HVG Kiadó Zrt. - hvg.hu - 16/10
Le monde entier regarde sur Internet la tragédie du territoire et de ses habitants, tandis que les peuples se débattent sans fin pour savoir si Israël a davantage le droit de se défendre ou les Palestiniens de Gaza de vivre ?
politique +

Le monde entier regarde sur Internet la tragédie du territoire et de ses habitants, tandis que les peuples se débattent sans fin pour savoir si Israël a davantage le droit de se défendre ou les Palestiniens de Gaza de vivre ?

Dans la ville de Han Júnisz, située au sud de la bande de Gaza, presque à proximité de la frontière égyptienne, il devient peu à peu impossible de s'éloigner des réfugiés. Des centaines de milliers de personnes y sont apparues soudainement après que l'armée israélienne (FDI) a appelé les habitants du nord de Gaza à quitter leurs maisons et à fuir vers le sud, alors qu'une attaque des forces terrestres sur la bande était imminente.

L'arrivée des réfugiés a frappé les autorités de Hán Júnis comme un véritable fardeau, non seulement elles ne sont pas en mesure de leur fournir les services de base, mais elles ne peuvent même pas les accueillir, les gens vivent et dorment dans les espaces publics et comme les hôpitaux sont également surchargés et beaucoup sont déjà arrivés blessés, donc il y a aussi des gens qui meurent là-bas.

La tragédie de la ville du sud de Gaza n’est qu’un épisode supplémentaire de la situation qui accumule les morts sur les morts, résultant de deux situations différentes mais qui s’influencent toujours, chacune sympathique, mais rendue enceinte par les atrocités commises au fil des décennies. Après tout, qui ne pourrait s’identifier à la lutte pour la liberté d’un petit peuple contre l’oppression ? Qui n'admet pas, aussi naturellement qu'il peut, qu'un État a le droit de se défendre contre toute sorte d'attaque extérieure ou intérieure, surtout lorsque ces attaques le menacent dans sa simple existence ?

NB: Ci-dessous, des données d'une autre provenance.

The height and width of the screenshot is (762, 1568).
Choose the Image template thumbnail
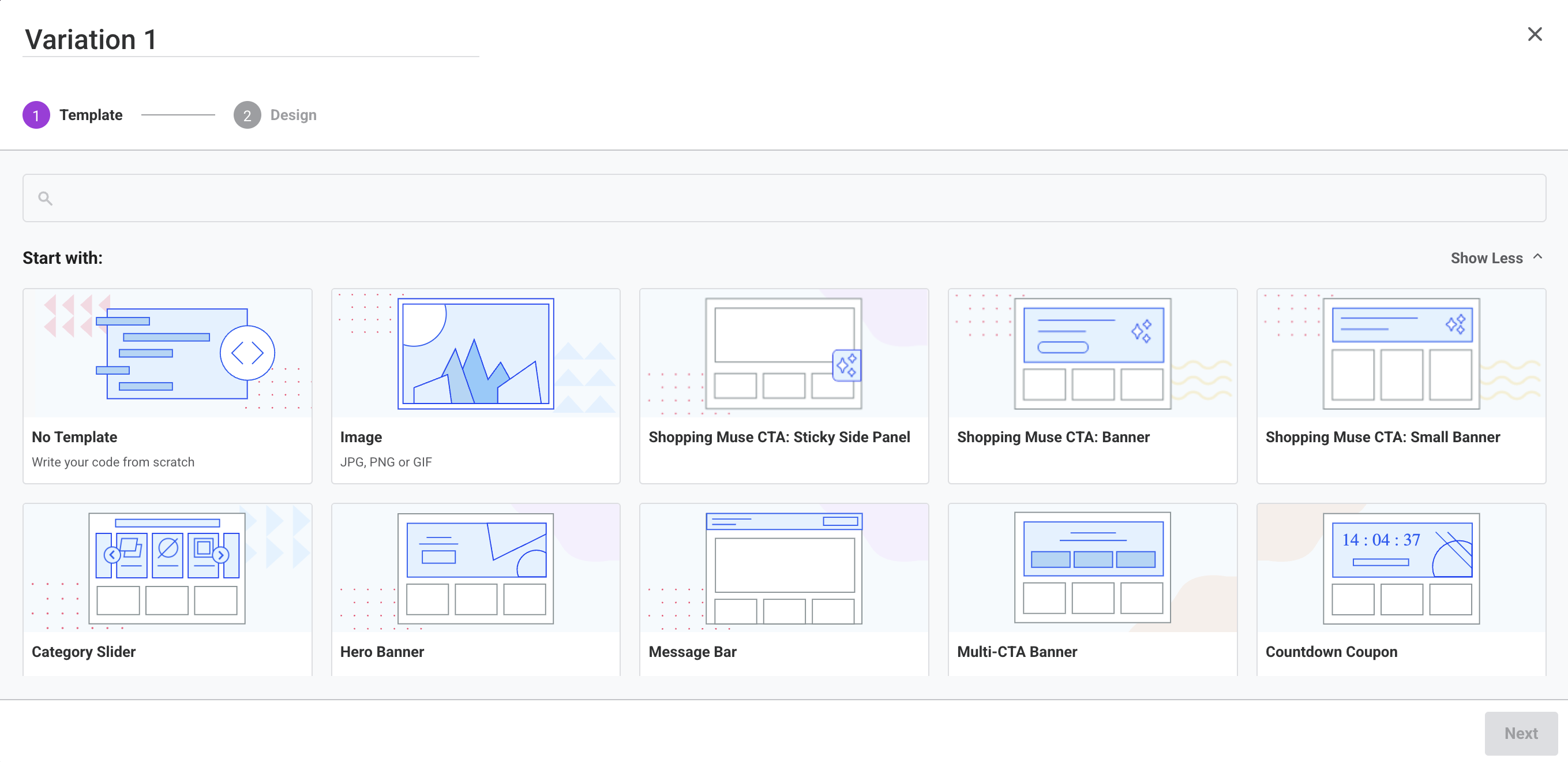(475, 353)
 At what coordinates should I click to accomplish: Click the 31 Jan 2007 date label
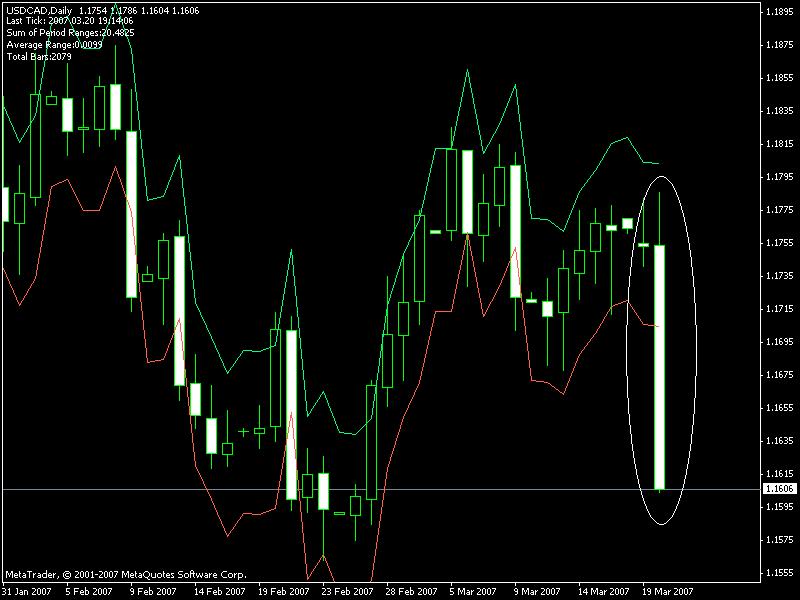[x=28, y=591]
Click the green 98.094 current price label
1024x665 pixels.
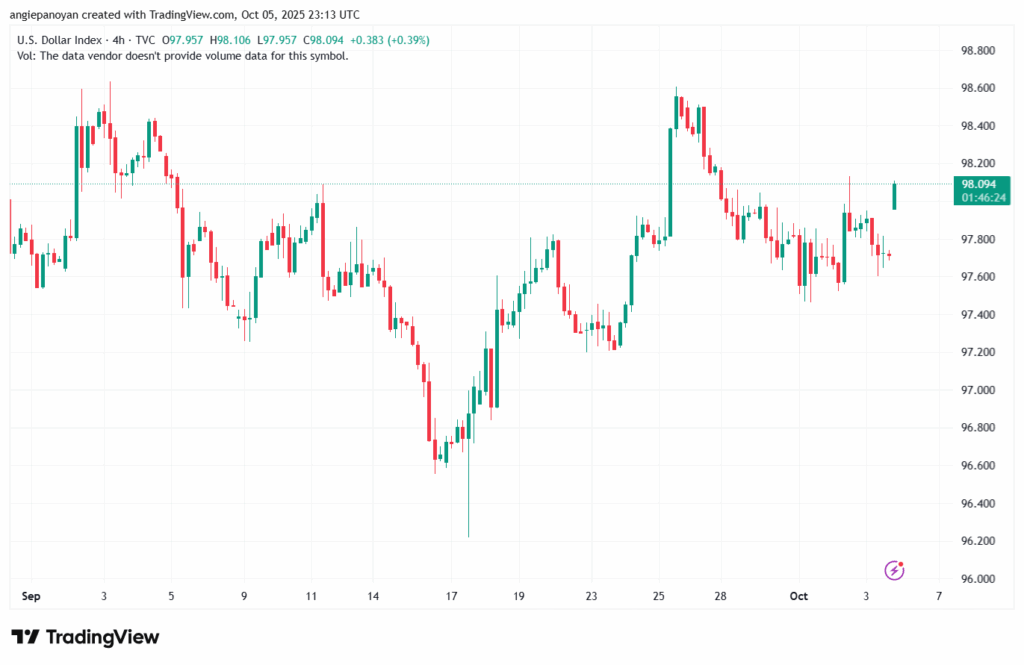coord(977,184)
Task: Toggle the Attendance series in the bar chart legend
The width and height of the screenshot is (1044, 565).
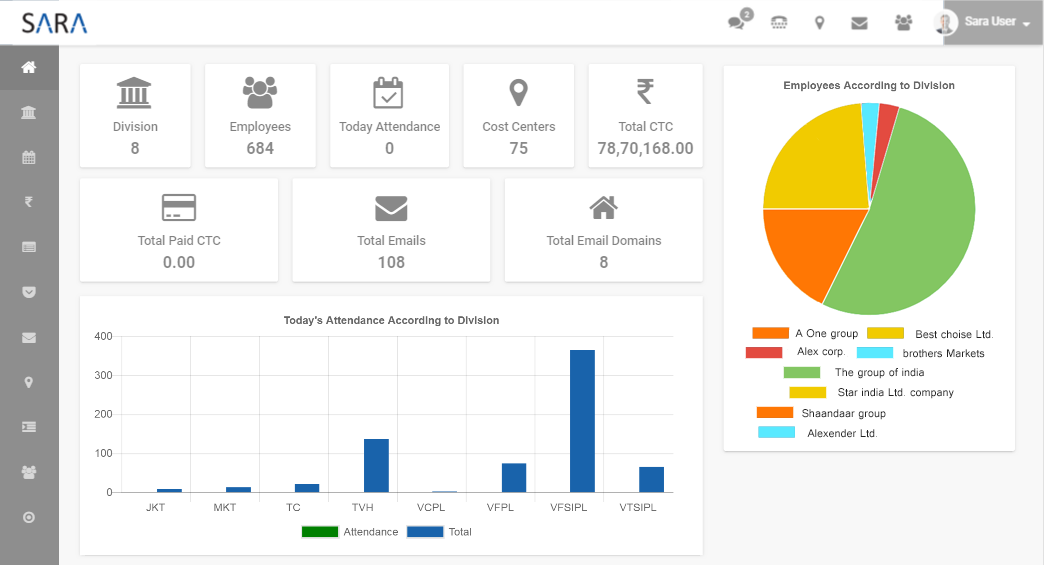Action: click(x=320, y=532)
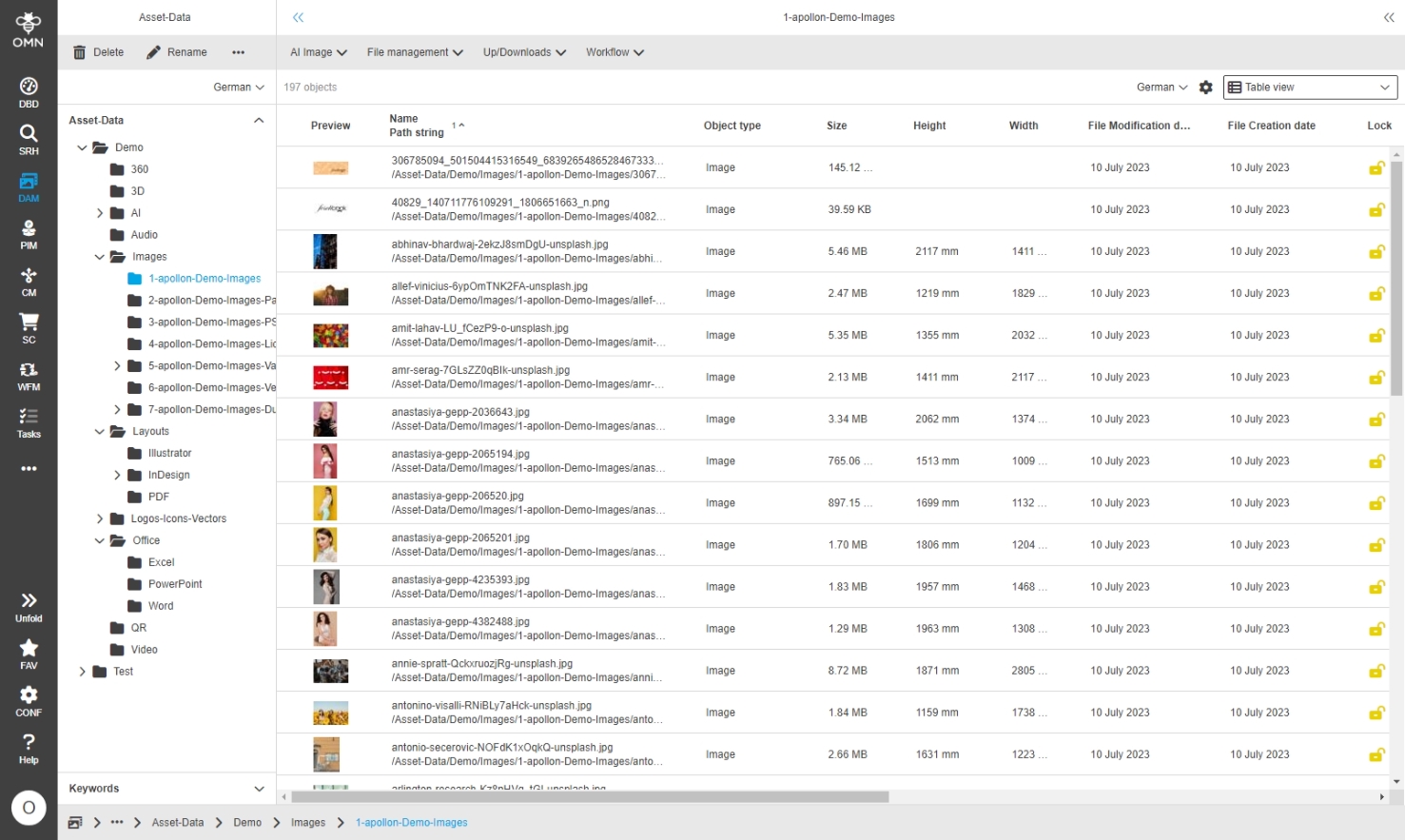Open the FAV favorites star
The width and height of the screenshot is (1405, 840).
[x=29, y=654]
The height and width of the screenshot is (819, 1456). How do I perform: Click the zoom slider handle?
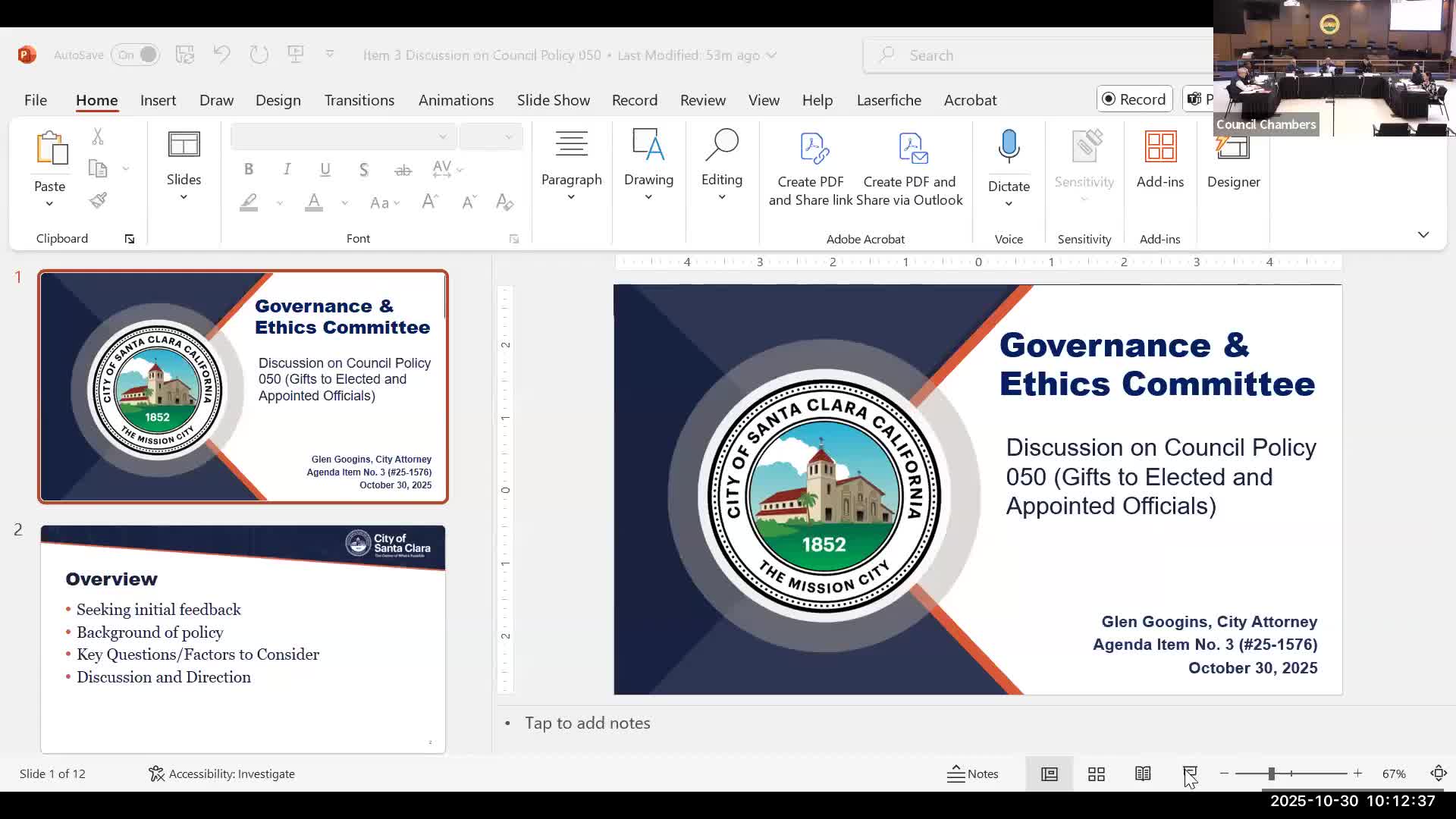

Des réfugiés palestiniens s'abritent à l'école de l'Agence pour les réfugiés de Palestine (UNRWA) à Han Yunis, Gaza
© AFP / Anadolu / Doaa Albaz

Et notre sympathie tient-elle encore lorsque nous voyons que les militants radicaux du petit peuple luttant pour l’autodétermination commencent à tuer sans discernement les civils du pouvoir oppressif, dont le seul crime est d’être nés du mauvais côté du conflit ? Reste-t-il quelque chose de notre sympathie quand nous sommes confrontés au fait qu’un État qui se dit démocratique ne peut gara...
[Courte citation de 8% de l'article original]

Loading...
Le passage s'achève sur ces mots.